Review: Regina Mamou at Historic Water Tower Gallery (Artforum)

Archived at Artforum

Regina Mamou, Fieldwork (Silver and Brown, 2012, Digital C-print, 40 x 50 in.

Regina Mamou, Fieldwork (Silver and Brown, 2012, Digital C-print, 40 x 50 in.

Regina Mamou’s latest architectural and landscape photographs depict bygone attempts to create utopian communities in America. Each work serves as a reminder that utopia literally means “no place.” Despite the large scale and clarity of the photographs, their evasive titles keep many of the depicted houses, monuments, and terrains teasingly unknown.

Even the compositions of the scenes formally contribute to this mysterious quality; most are angled upward, as in Site (Community Vineyard) (all works 2012), so that subjects (in this case, a barn overgrown with living and dead foliage) are partially cut out of the frame. Others are shot at night under the glare of artificial lights or on dreary, unsettlingly shadowless days, such as Lustgarten, which pictures mostly abandoned planter beds whose few remaining plants seem to be floating rather than rooted in the ground. The overall effect is one of approach rather than mere frontality. Particularly resonant is Mamou’s image of the Harmonist Cemetery, a mass-burial ground without headstones built by nineteenth-century esoteric Christians, situated on Native American burial mounds—simultaneously a rich cross-section of American spirituality and one not remembered as such a place at all. The mounds and trees in the photograph are positioned in the far distance, with an almost exaggerated expanse of flat lawn in the foreground, creating a sense of either arriving or departing rather than being at the site itself.
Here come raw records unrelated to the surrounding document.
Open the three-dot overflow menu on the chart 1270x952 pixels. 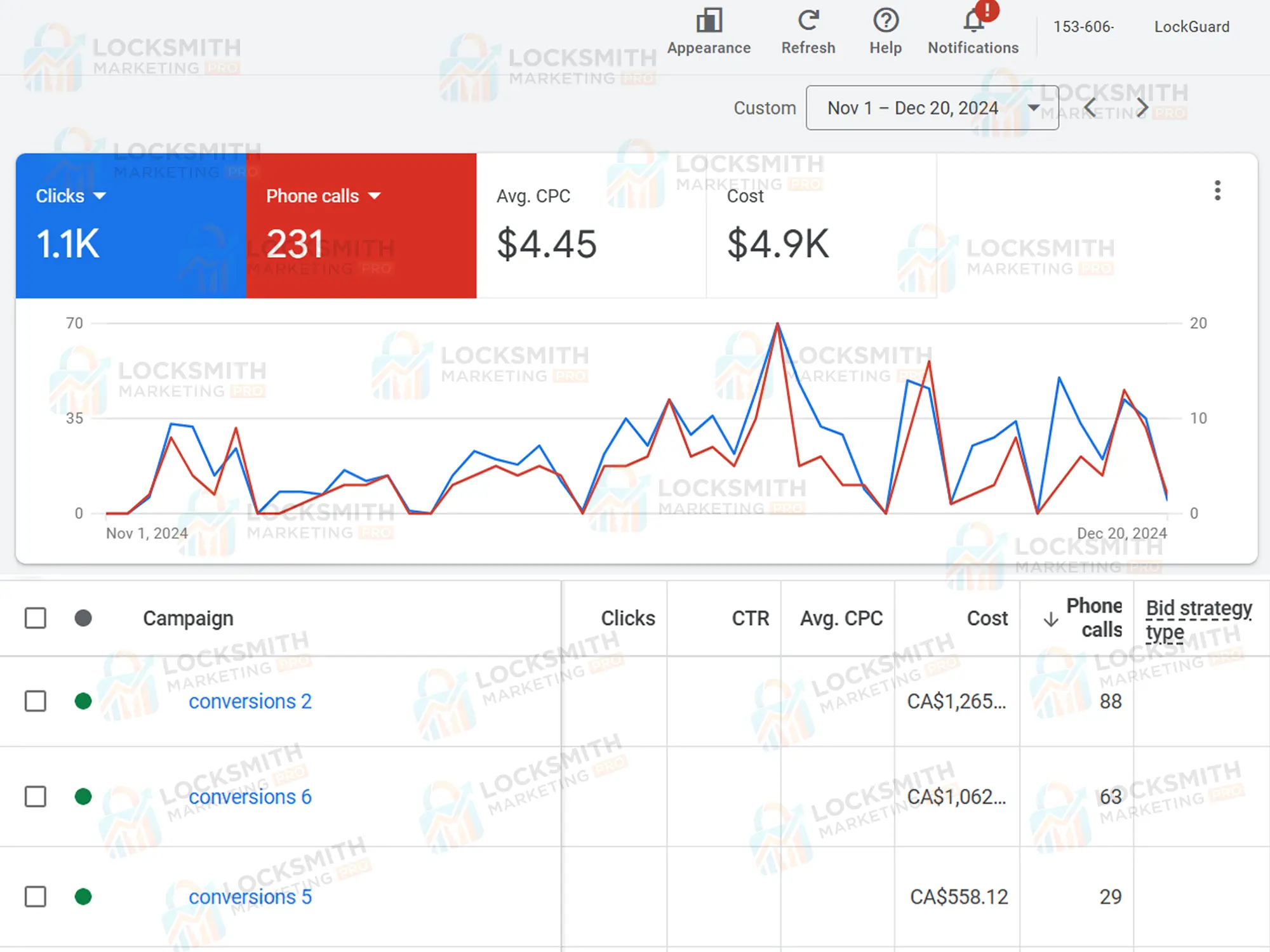point(1218,190)
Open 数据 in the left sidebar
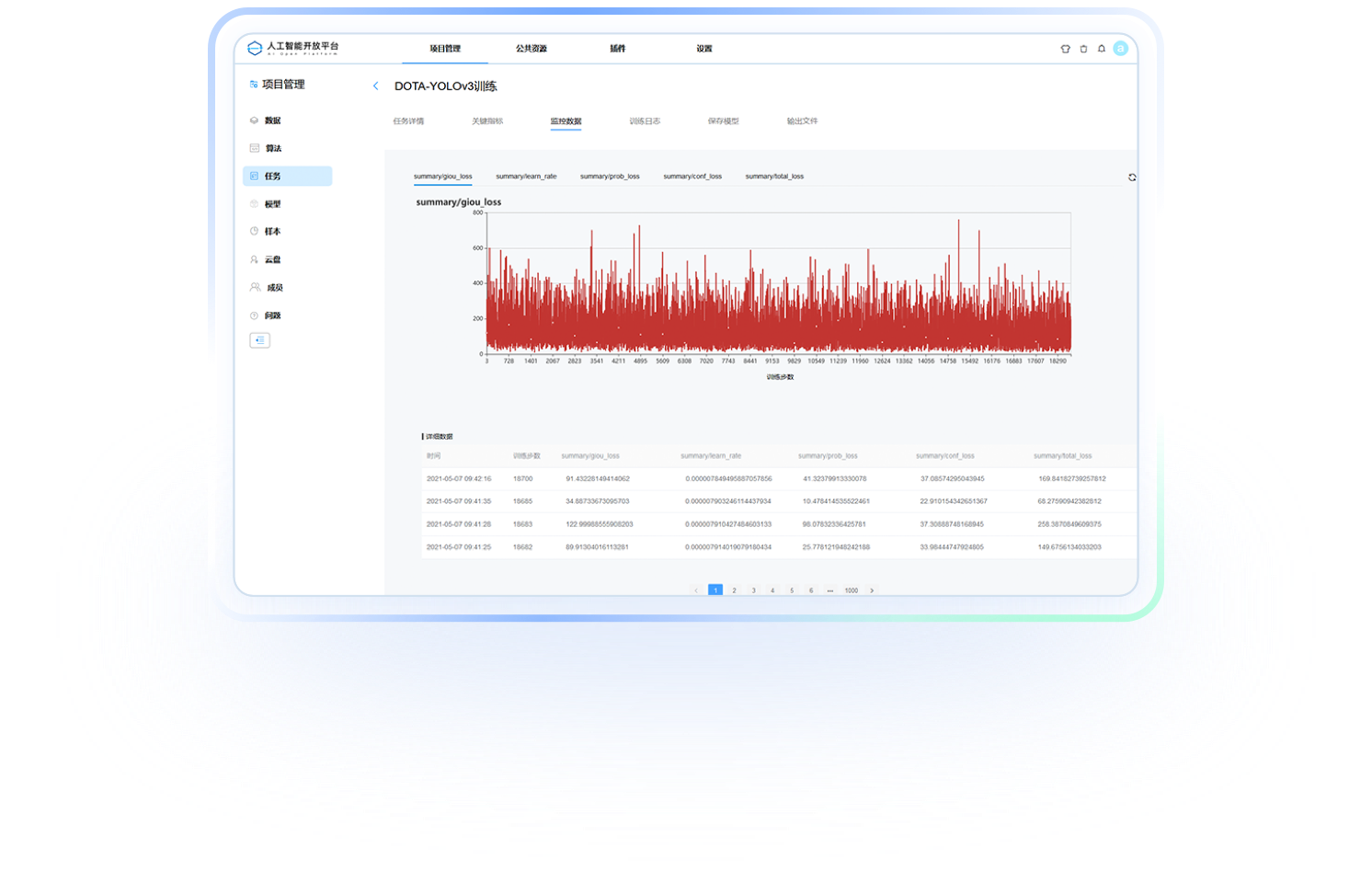The width and height of the screenshot is (1372, 894). click(x=272, y=120)
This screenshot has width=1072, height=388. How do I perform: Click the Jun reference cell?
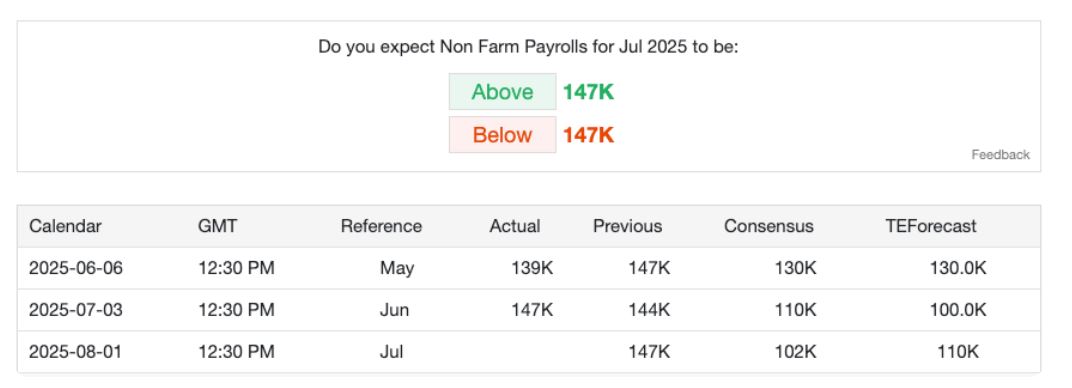(394, 310)
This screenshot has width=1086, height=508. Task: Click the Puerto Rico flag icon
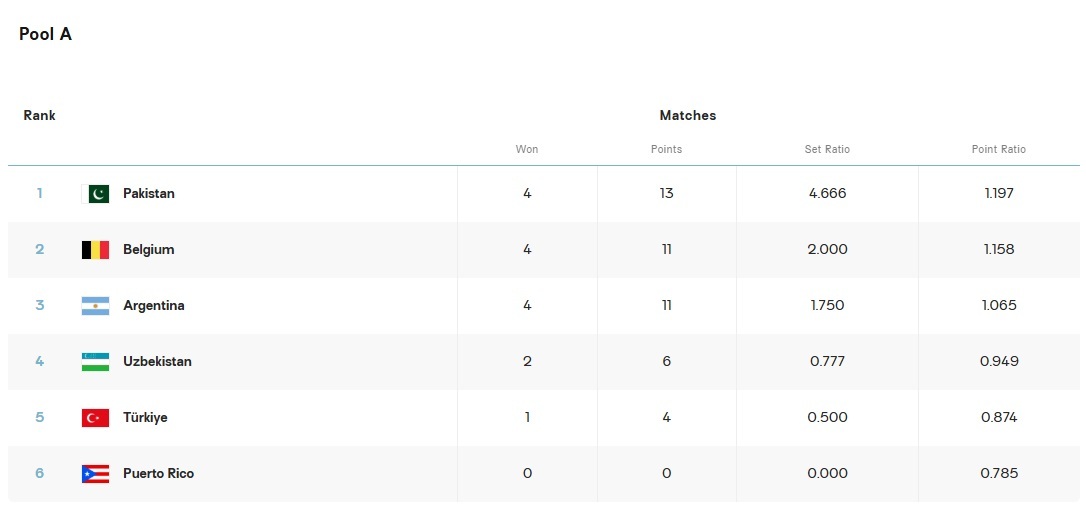[x=95, y=474]
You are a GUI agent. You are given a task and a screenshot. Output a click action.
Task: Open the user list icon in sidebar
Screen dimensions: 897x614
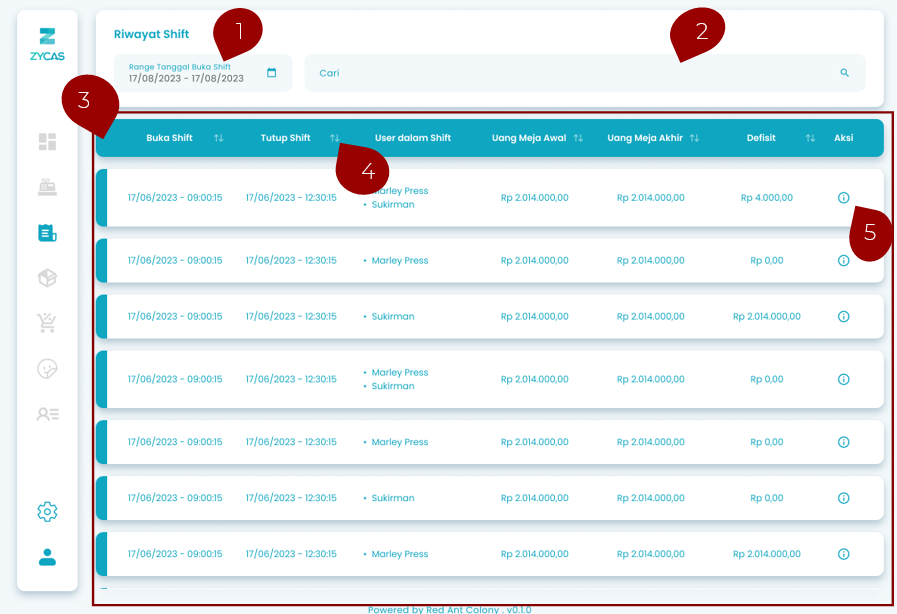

One way to read these studies is intimated in another set of exhibited photographs: three images titled Fieldwork taken in a fog so thick that only a few blurry hints of waves and trees around the edges make the watery shore comprehensible. The white fog becomes thickest at the center of each image, recalling divinatory crystal balls and Romantic landscape paintings. The formalism of overexposure in these images might also provide a general conceptual entry into the show. Certainly the visions that inspire attempts to create paradises on earth first appear powerful but they eventually die off in ephemeral flares that leave behind ruins still saturated with promise.